Not using exceptions only for exceptional conditions

V

villo

Hi everybody

I always have agreed that exception shouldn't be used for flow control,
nevertheless I have incurred in a situation where breaking this
principle is probably good, for other reasons than design.

The situation is inserting a row in a table, extremely simple stuff. It
happens that the application is basically only doing this and the table
has ~10^7 records, so I have rewritten the application logic, that
would be correctly described as

ARecordObject r=...

if(aDao.find(r)!=null)
aDao.insert(r);
else
aDao.merge(r,anotherRecordObject);

in the form of

if(!aDao.insert(r))
aDao.merge(r,anotherRecordObject);

where insert catches DataIntegrityViolationException and returns true
iff an insert was made.

Now, I see that the first form is better for many reasons, but if the
latter performs faster should I really
bother?

Cheers
Francesco
 
L

lordy

Hi everybody

The situation is inserting a row in a table, extremely simple stuff. It
happens that the application is basically only doing this and the table
has ~10^7 records, so I have rewritten the application logic, that
would be correctly described as

ARecordObject r=...

if(aDao.find(r)!=null)
aDao.insert(r);
else
aDao.merge(r,anotherRecordObject);

in the form of

if(!aDao.insert(r))
aDao.merge(r,anotherRecordObject);

where insert catches DataIntegrityViolationException and returns true
iff an insert was made.

Now, I see that the first form is better for many reasons, but if the
latter performs faster should I really
bother?

For maximum performance you should push that logic into a stored
procedure on the database.

Failing that the latter method is good and relevant bits of the program
should document the 'flow'.
Have you also considered relative occurence of inserts() to merges() in
your application.
Depeneding on incomming data it may be quicker to try a merge() first.
(Presumable this would be an update that returns zero rows updated
rather than an exception)

Lordy
 
R

Rastislav Komara

villo said:
Hi everybody

I always have agreed that exception shouldn't be used for flow control,
nevertheless I have incurred in a situation where breaking this
principle is probably good, for other reasons than design.

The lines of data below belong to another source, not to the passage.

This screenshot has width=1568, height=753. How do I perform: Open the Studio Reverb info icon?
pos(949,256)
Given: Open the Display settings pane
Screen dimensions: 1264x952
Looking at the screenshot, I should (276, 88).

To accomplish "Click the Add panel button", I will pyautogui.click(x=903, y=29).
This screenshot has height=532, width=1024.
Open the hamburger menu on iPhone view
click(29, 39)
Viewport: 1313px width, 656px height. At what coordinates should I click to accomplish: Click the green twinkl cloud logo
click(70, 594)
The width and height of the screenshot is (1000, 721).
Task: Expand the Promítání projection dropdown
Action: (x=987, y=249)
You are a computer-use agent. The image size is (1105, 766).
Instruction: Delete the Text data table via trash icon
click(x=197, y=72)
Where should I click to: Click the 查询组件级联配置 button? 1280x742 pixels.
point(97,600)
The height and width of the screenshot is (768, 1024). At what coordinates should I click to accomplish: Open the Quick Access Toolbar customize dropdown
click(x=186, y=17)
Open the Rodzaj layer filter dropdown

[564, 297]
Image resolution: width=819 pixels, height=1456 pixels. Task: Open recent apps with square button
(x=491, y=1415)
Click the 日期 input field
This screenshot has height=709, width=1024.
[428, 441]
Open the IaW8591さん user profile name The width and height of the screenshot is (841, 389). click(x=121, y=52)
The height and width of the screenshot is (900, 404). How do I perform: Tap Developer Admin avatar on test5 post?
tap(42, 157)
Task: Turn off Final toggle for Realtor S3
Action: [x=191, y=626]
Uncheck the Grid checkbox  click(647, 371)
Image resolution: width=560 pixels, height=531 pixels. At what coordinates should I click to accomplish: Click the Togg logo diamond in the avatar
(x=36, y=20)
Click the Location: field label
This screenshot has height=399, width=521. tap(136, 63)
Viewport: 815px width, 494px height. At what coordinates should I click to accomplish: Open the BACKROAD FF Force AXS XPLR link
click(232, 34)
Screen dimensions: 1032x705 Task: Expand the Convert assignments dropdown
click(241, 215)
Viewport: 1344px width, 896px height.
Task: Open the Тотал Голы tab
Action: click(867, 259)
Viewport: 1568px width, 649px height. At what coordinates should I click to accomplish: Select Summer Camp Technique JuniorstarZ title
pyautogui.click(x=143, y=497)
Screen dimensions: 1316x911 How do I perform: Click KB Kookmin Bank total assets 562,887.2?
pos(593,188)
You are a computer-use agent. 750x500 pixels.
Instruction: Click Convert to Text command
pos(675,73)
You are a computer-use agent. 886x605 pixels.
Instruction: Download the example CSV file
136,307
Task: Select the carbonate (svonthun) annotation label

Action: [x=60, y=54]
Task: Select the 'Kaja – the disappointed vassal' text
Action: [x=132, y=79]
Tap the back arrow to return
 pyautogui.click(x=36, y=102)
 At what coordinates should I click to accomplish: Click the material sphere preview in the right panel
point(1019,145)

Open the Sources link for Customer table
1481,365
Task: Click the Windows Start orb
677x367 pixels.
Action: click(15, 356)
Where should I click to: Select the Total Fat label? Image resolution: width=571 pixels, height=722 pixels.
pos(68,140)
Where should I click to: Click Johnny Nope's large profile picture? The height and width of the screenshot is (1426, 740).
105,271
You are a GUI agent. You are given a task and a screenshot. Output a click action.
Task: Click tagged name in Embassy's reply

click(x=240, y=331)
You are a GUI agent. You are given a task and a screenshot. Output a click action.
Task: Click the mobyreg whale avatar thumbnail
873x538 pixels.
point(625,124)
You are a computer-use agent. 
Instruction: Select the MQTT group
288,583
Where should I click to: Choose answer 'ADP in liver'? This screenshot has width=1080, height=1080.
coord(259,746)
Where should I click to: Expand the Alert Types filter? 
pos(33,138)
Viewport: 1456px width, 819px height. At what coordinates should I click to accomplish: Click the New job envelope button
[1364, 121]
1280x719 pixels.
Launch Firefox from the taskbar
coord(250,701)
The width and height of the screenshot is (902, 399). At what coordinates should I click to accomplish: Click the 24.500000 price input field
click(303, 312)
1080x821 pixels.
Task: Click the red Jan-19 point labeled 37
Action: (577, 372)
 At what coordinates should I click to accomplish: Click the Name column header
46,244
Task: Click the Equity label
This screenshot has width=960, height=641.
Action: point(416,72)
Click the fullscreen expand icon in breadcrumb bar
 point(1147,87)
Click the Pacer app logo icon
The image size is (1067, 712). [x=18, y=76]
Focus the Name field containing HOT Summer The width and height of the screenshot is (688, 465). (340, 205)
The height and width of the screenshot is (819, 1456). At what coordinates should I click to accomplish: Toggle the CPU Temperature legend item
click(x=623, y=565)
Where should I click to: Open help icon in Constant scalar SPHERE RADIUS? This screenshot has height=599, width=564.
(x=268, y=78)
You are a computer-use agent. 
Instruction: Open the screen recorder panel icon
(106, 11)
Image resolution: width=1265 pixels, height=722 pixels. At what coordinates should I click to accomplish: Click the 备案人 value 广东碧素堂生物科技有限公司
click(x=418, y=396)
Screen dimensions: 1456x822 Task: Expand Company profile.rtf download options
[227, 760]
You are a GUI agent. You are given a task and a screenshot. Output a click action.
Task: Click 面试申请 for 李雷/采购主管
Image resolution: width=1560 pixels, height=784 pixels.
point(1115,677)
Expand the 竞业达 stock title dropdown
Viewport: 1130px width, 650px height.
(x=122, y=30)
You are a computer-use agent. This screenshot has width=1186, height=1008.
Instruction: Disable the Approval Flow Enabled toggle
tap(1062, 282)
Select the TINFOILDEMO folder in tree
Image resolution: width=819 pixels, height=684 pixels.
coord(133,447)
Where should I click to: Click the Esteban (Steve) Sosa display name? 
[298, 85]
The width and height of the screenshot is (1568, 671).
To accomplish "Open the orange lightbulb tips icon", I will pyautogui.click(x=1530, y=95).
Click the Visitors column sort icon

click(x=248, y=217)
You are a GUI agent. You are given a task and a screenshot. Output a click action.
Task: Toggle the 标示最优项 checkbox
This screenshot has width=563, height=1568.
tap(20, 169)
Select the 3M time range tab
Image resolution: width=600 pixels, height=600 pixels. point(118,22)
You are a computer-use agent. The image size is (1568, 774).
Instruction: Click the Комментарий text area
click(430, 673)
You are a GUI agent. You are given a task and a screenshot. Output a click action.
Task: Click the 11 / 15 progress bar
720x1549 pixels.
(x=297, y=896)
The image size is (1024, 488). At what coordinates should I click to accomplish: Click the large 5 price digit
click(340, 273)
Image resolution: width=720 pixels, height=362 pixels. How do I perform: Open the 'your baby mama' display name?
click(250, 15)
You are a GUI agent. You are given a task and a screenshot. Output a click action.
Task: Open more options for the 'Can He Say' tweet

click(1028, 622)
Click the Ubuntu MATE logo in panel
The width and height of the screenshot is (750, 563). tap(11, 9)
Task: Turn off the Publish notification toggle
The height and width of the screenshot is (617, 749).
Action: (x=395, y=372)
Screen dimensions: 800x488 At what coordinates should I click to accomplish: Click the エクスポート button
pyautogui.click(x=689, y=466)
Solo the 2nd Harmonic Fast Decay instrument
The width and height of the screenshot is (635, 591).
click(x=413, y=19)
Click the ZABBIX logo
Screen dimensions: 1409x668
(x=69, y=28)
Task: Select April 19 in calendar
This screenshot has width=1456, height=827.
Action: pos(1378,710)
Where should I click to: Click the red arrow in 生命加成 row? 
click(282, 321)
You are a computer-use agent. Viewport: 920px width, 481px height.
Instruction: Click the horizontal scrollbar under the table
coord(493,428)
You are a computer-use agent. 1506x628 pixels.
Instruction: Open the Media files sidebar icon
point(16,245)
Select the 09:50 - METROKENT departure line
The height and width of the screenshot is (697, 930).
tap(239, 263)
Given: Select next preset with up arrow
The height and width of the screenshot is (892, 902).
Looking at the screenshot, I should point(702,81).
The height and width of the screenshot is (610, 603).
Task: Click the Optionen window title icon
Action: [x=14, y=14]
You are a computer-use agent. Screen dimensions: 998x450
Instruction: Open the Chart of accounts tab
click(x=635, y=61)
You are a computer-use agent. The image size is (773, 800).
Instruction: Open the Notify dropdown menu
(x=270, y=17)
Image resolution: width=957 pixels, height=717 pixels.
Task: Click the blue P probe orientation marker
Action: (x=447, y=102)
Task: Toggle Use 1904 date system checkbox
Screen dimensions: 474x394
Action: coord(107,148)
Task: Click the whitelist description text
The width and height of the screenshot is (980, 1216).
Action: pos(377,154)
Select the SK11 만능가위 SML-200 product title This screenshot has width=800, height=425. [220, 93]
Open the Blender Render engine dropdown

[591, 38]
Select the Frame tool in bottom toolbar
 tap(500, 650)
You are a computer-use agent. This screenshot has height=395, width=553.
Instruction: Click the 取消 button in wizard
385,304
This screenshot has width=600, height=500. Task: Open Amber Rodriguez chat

The situation is inserting a row in a table, extremely simple stuff. It
happens that the application is basically only doing this and the table
has ~10^7 records, so I have rewritten the application logic, that
would be correctly described as

ARecordObject r=...

if(aDao.find(r)!=null)
aDao.insert(r);
else
aDao.merge(r,anotherRecordObject);

in the form of

if(!aDao.insert(r))
aDao.merge(r,anotherRecordObject);

where insert catches DataIntegrityViolationException and returns true
iff an insert was made.

Now, I see that the first form is better for many reasons, but if the
latter performs faster should I really
bother?

Cheers
Francesco


It is absolutly bad solution. You cannot achieve reasonable performance
using second way. Exceptions are realy realy slow for building stack
trace. If you do not want to use SQL test over DB use other way to
determine which operation is required. I cant recomend DB stored
porcedures. This is hard to write and bound application to special
Database infrastructure lovering portability and cacheing abilities.
 
C

Chris Uppal

villo said:
if(aDao.find(r)!=null)
aDao.insert(r);
else
aDao.merge(r,anotherRecordObject);

Now, I see that the first form is better for many reasons,

It isn't better unless you are running your database at such a high isolation
level that the failed find() will prevent anyone else adding a record which
/would/ have matched the conditions in the SELECT. Similarly, the find()
could succeed, but the row be removed before your merge() executed; but
forbidding that doesn't require such a high isolation level[*].

OTOH, the second form is not a lot better, since once the error has been
triggered (and /assuming/ you've managed to find a -- database dependent -- way
of recognising the scenario accurately), there is /still/ no guarantee that the
data won't change under you before your alternative code is executed, so you
need some sort of loop somewhere.

Speaking as a non-expert, I prefer the second form, despite that problem.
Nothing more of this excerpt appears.